I listened very carefully to the whole podcast, waiting to hear about what the role of mental health care professionals would be in this kind of transition. There was no mention of it, not even after one of the presenters described a patient who was starting to have hallucinations.

My role as a consulting psychiatrist in a general hospital was mainly to see those with chronic diseases who were being treated by colleagues during a bout of cystic fibrosis or sickle cell crisis. I remember they were young adults, struggling with emotional distress and disruptive behavior.

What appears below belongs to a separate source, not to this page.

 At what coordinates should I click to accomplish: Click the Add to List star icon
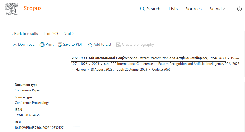90,45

I was surprised at the lack of discussion about the role of mental health assessments, diagnoses, and treatment including psychotherapy during transitions from pediatric to adult health care. Not that I would have had much to offer other than questions about how mental health professionals could be helpful regarding transitions—but I think they would have not been out of place.

I took a quick look at the resources provided. One of them was a University of Iowa website, the Iowa Center for Disabilities and Development: Transition to Adulthood Clinic For Teens and Young Adult Ages 14-30. Even here, the role of a psychologist was to evaluate learning problems.

One of the discussants mentioned a program called Got Transition, which has a very comprehensive website. There was a section for Special Populations and a list of resources and research when I searched the site using the term “mental health.” It was hard to find a section specific to the population under discussion in the podcast. On the other hand, it was very comprehensive.

In this podcast, discussants talked about the importance of a team approach to transitions. I wonder if there’s a place on the team for psychiatry.